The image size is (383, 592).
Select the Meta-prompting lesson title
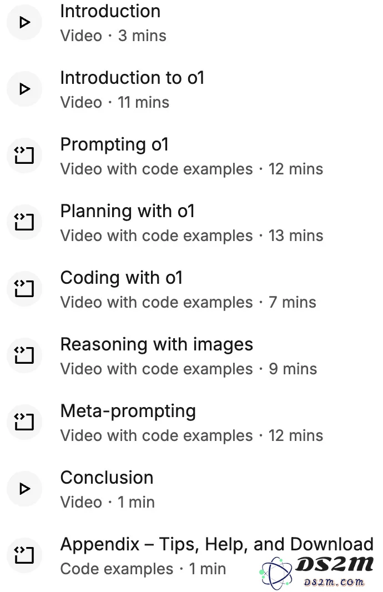coord(128,412)
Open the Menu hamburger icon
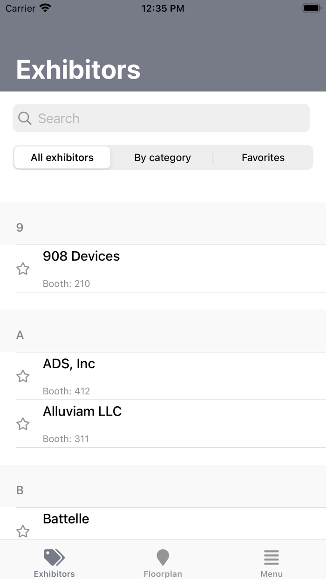 point(271,557)
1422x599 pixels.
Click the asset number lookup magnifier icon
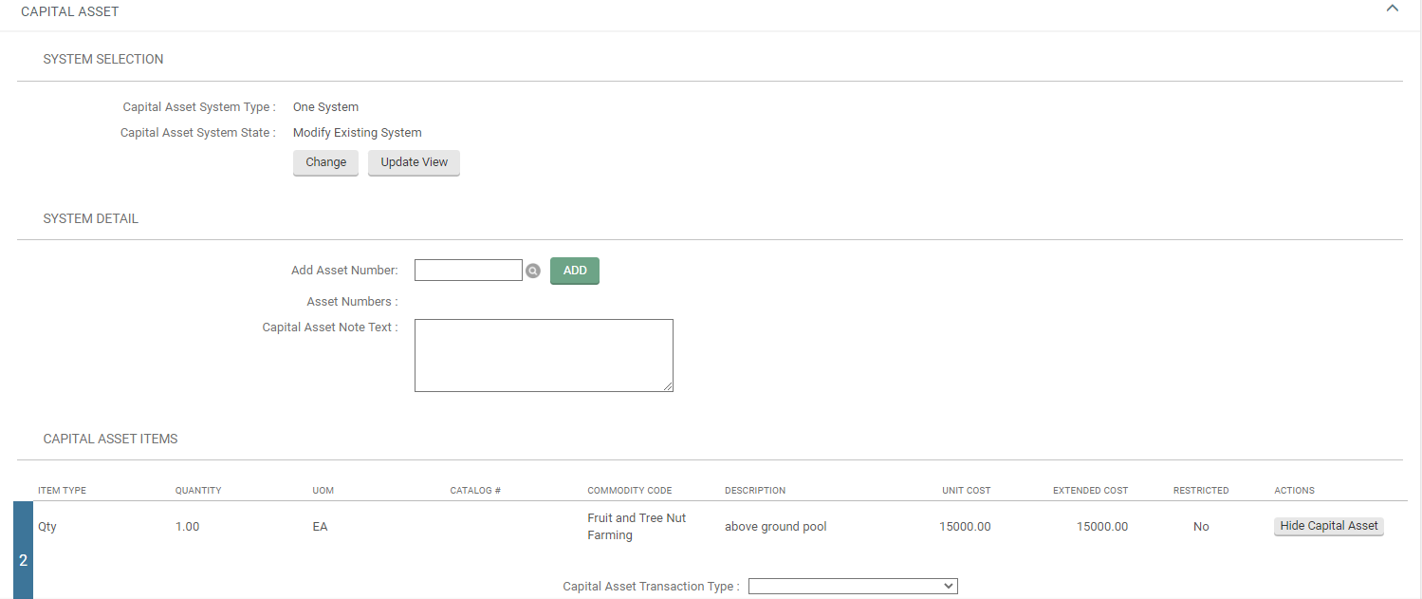[x=533, y=271]
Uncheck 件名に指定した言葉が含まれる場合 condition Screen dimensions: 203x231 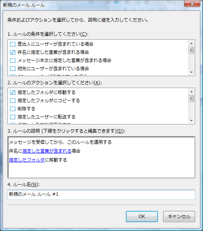point(13,52)
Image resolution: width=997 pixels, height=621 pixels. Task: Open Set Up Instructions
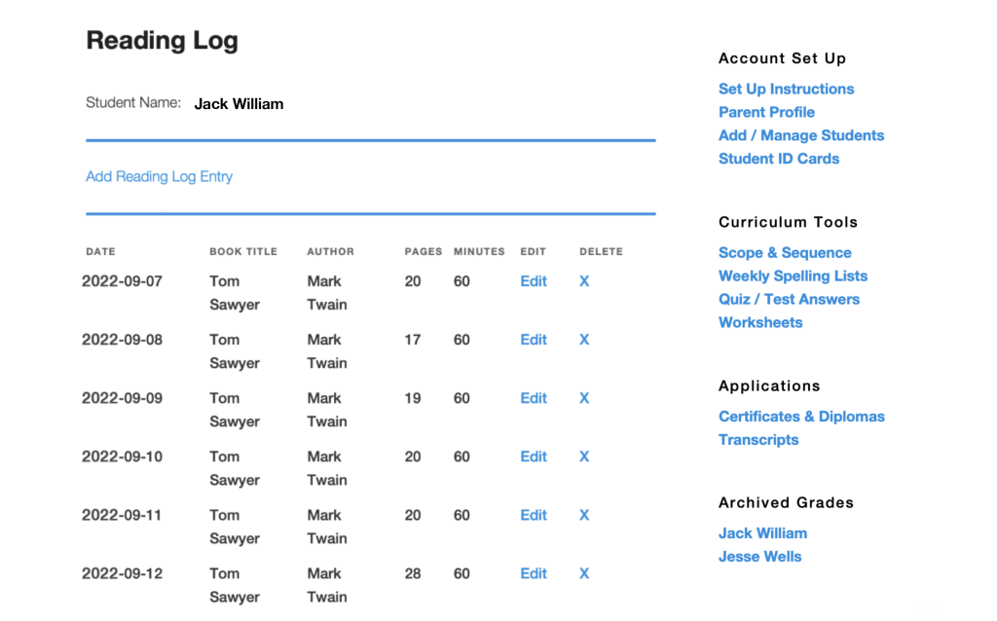coord(786,89)
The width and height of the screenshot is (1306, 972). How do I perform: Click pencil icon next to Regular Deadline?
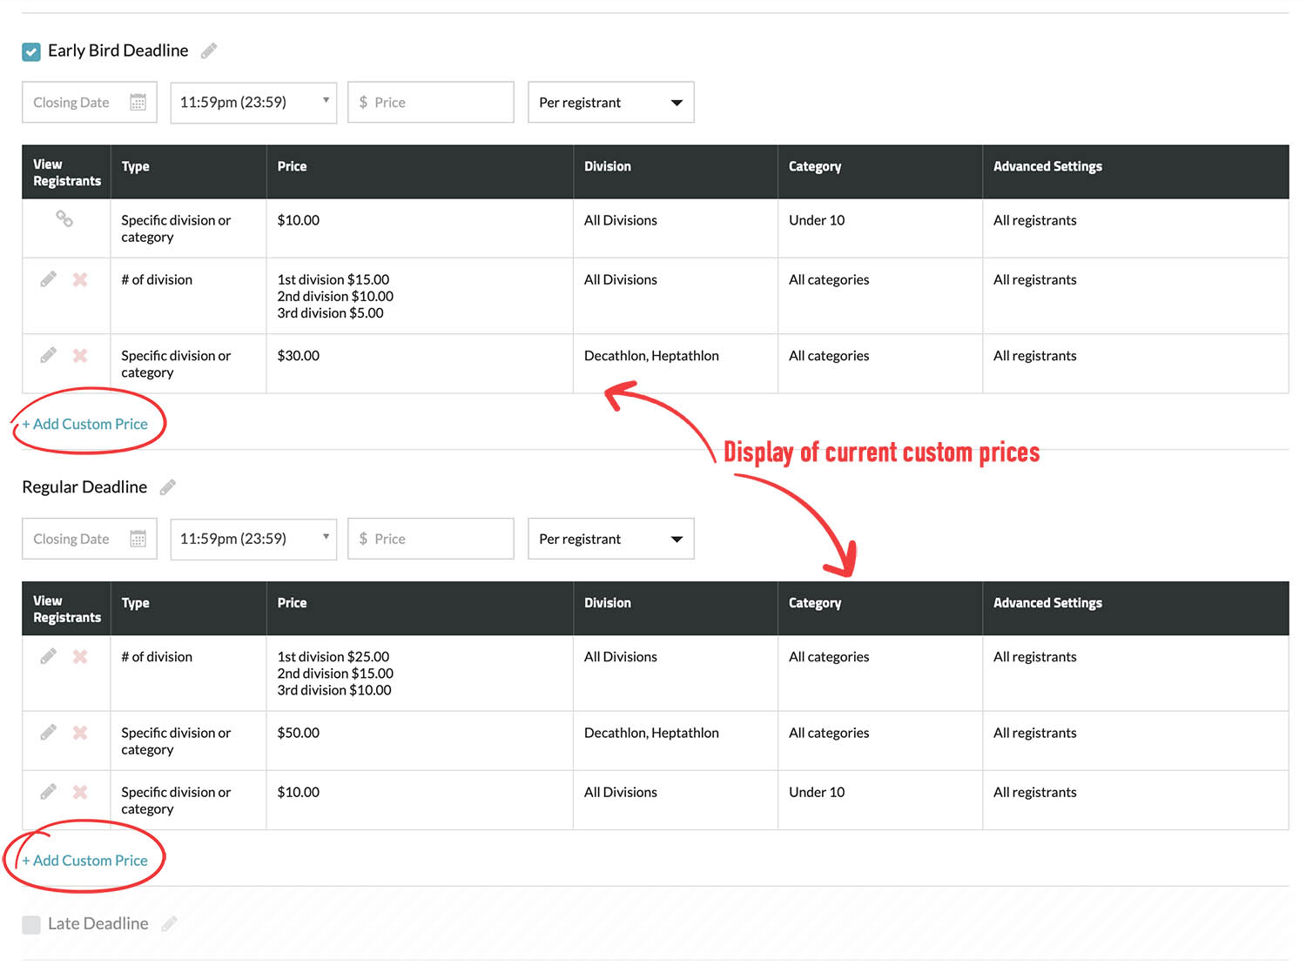pyautogui.click(x=168, y=487)
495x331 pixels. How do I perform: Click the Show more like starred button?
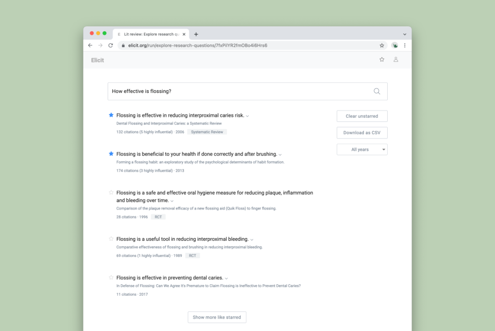(x=217, y=317)
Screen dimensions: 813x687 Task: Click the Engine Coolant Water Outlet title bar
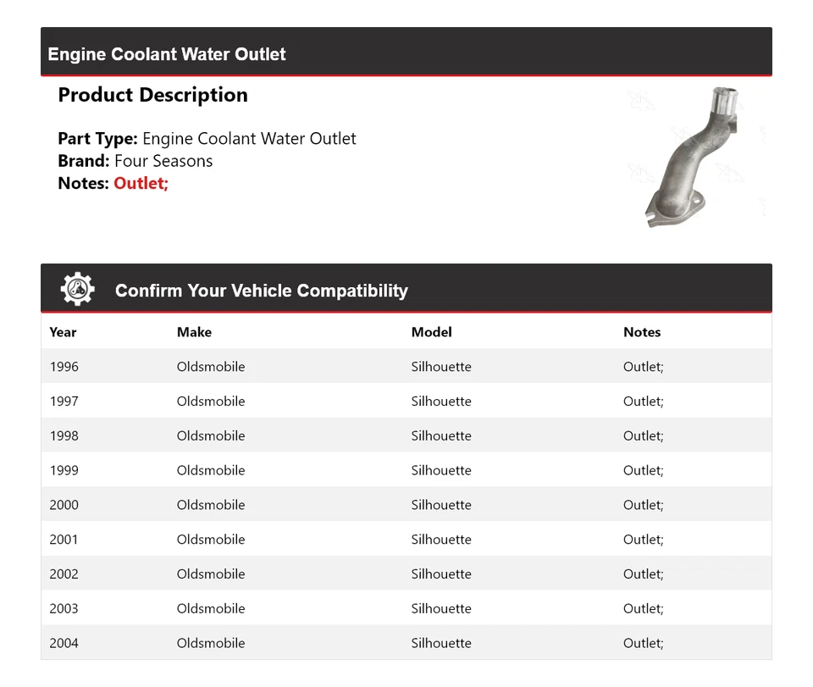167,54
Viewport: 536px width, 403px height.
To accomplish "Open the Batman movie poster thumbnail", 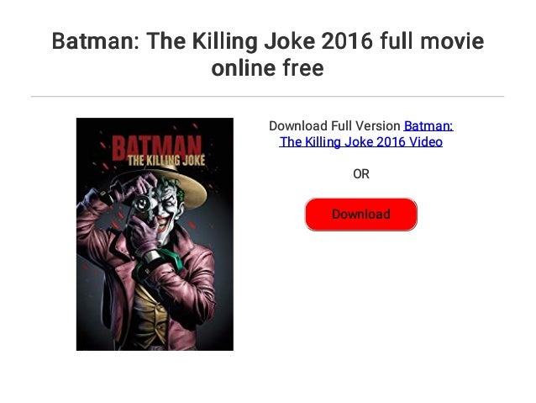I will (155, 234).
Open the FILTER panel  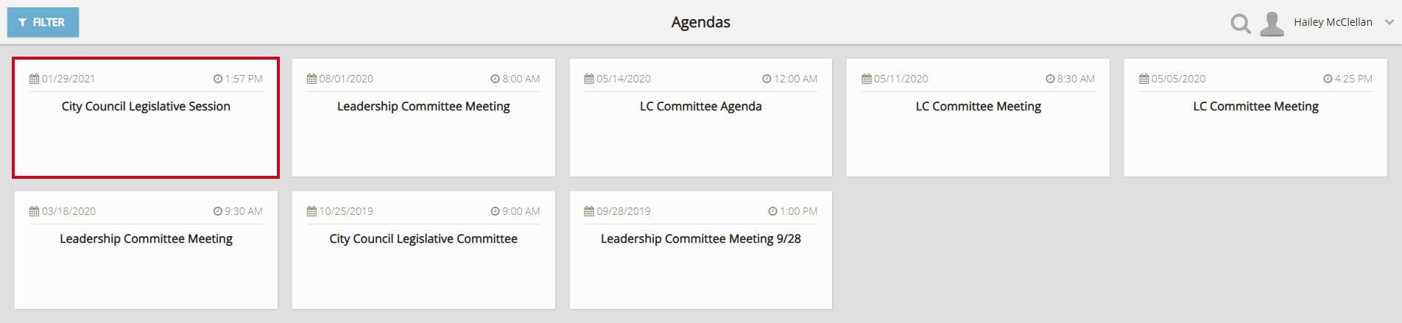pos(43,22)
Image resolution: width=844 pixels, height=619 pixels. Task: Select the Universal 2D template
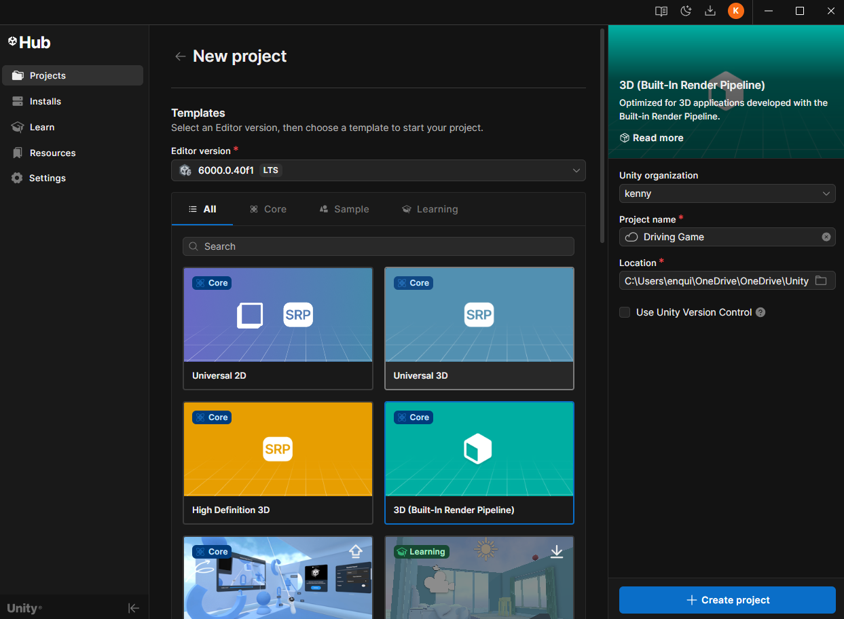[278, 329]
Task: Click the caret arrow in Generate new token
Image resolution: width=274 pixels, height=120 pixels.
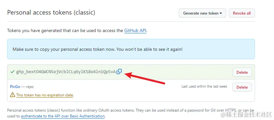Action: point(221,13)
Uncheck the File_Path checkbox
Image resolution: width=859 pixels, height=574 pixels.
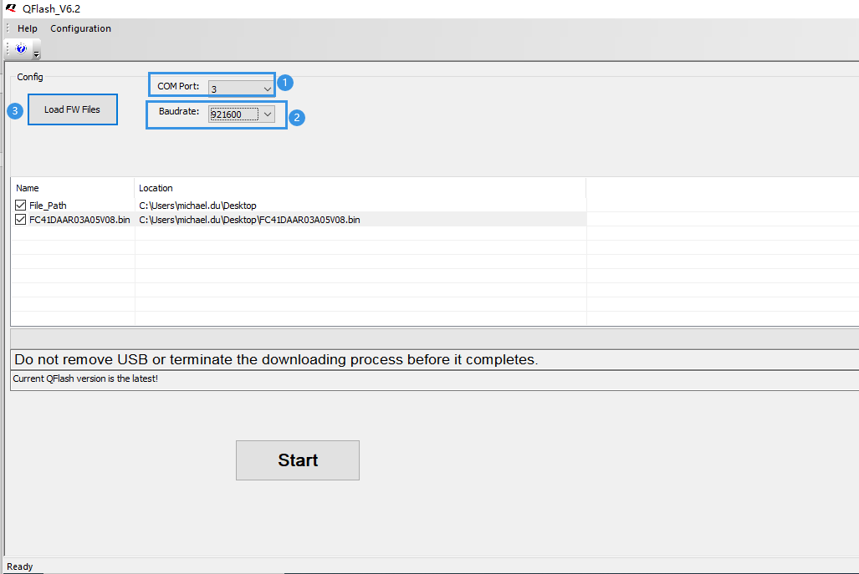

++++++++++

=== PROBLEM REQUIREMENTS ===
Begin at the line with "Task: Click the caret" and end at the last line of the data above. Reproduce those lines exactly, but not the pictures.

=== RESULT OF THE EXERCISE ===
Task: Click the caret arrow in Generate new token
Image resolution: width=274 pixels, height=120 pixels.
Action: point(221,13)
Uncheck the File_Path checkbox
Image resolution: width=859 pixels, height=574 pixels.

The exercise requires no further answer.